Yeah, they know exactly what they’re doing at MAS. They played me like a fiddle, and to be honest, I’m glad they did.
That was two and a half years ago. These days my girlfriend is my fiancée, we live in a different house farther away from train tracks, and Ampersand is definitely eating solid food. As I write these words, the gray gremlin is recovering from a rough couple of weeks.
Not long ago, Amp came down with what’s called feline idiopathic cystitis. The “idiopathic” is there because, as I understand it, the condition is more or less “an inflamed bladder, and we don’t know why.” It’s the diagnosis the vets give after they rule out stones or an infection or any of the other usual suspects for, uh, let’s say, “litter box difficulties.”
Though he had been improving since he was first diagnosed, about a week before then, last Friday, Ampersand was not acting like himself. He growled at me. He was wobbly on his feet.
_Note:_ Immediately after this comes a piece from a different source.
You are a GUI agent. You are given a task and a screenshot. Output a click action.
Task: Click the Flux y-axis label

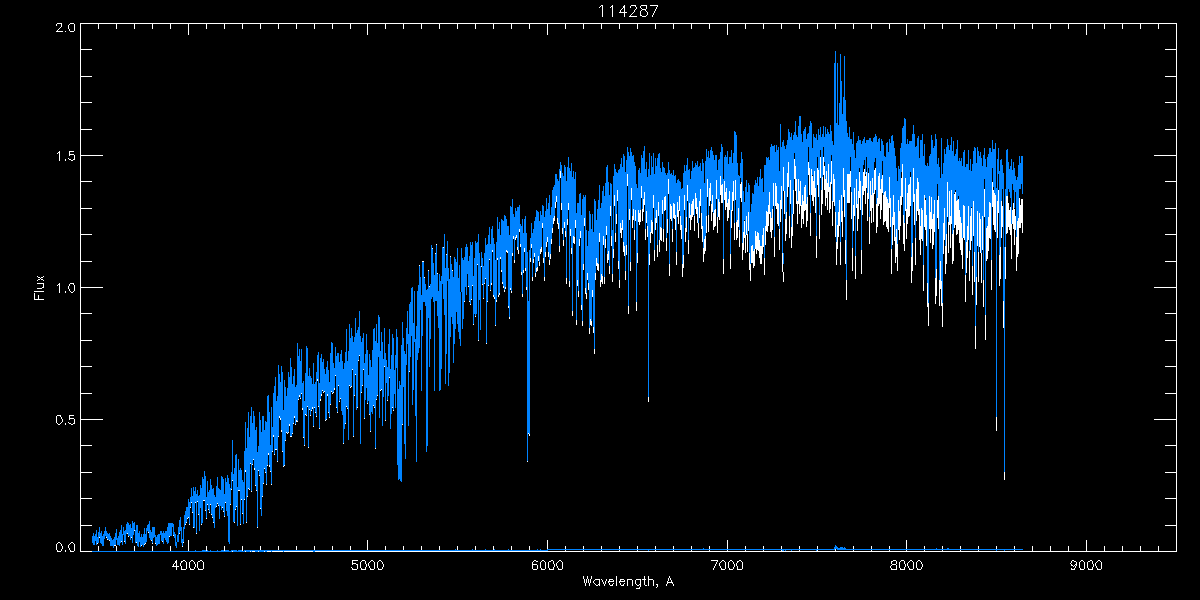point(40,287)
After a brief visit to his usual vet, where Amp was referred to the local emergency clinic for animals, I found myself standing at the counter of said clinic and signing a consent form so they could rush him back to be seen by a doctor. I transferred an exorbitant sum of money to the vet, and they told me Amp had developed a urinary blockage. Well, I would growl at people too if my bladder was swelling without any hope of relief.
So Amp spent the weekend at the emergency clinic. They removed the blockage and hooked him up to a catheter to drain his bladder and IVs to feed him fluids. It seemed to do the trick. Since he’s been back home, my feline shadow has been acting much more like himself, but it’s clear he’s still got some healing to do.
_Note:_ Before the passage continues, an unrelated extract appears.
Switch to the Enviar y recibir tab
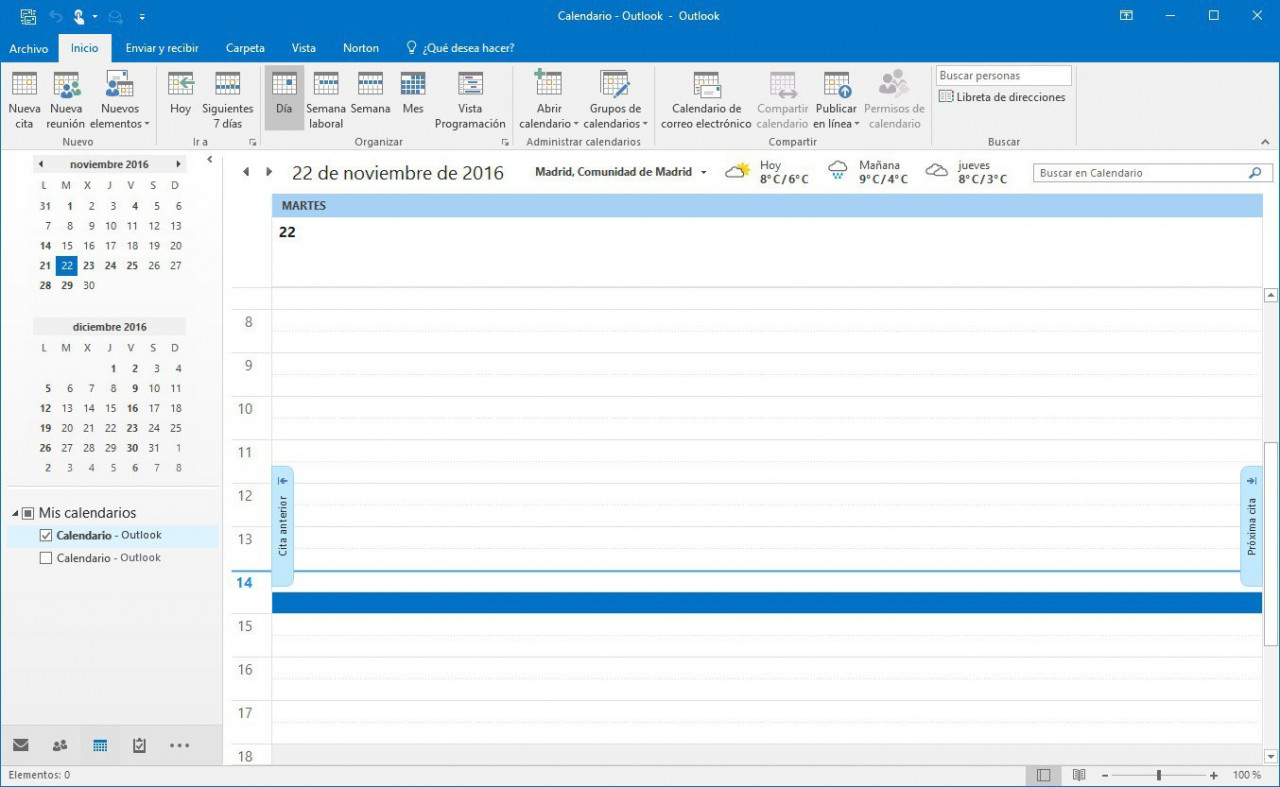1280x787 pixels. click(x=162, y=48)
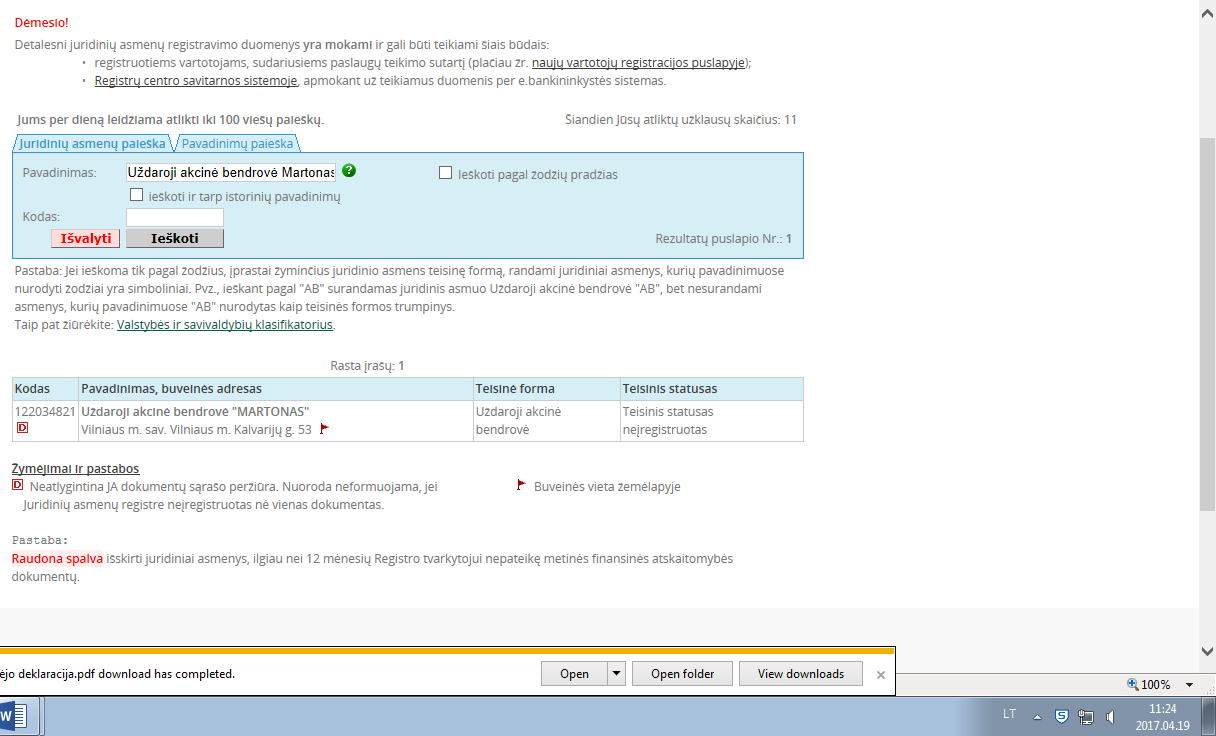The image size is (1216, 736).
Task: Click the red map flag after Kalvarijų g. 53
Action: 324,429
This might seem like an awful lot of trouble to go to for a creature I found in the mud under some construction equipment, and honestly, I can’t disagree. But after three trips to the vet, a weekend stay at the animal ER, the medication I have to give him every six hours, the different medication I have to give him every 12 hours, and that time he peed on me, I can say one thing with certainty: It’s worth it, and in the end it’s a bargain.
Over the course of the past week and a half, I’ve spent hours at various veterinary offices, and I saw absolutely irrational kindness on display. You want to see unconditional love? Go spend an hour in the lobby of the emergency animal clinic on a Sunday night. That’s not how any sane person would want to spend an evening, but I didn’t see a soul who wasn’t ready to do whatever they had to to help the creatures in their care. These days, the world is often confusing and frightening, and the love on display was a comfort.
Maybe it seems silly beyond belief, infantile even, to write about my darn cat. I should be writing about Ukraine or any number of other, more serious topics. But I suspect I’ll get the chance in weeks to come. Today I’m thankful for the things that force us to show compassion, even when — especially when — it doesn’t make much sense.
The best pets are brought into our lives when we need them, which is, in my experience, exactly when another responsibility is the last thing we would choose for ourselves. Sometimes we need a shove in the right direction, and, even after a hectic (and, frankly, gross) week, I’m glad that an autumn storm brought Amp to my doorstep.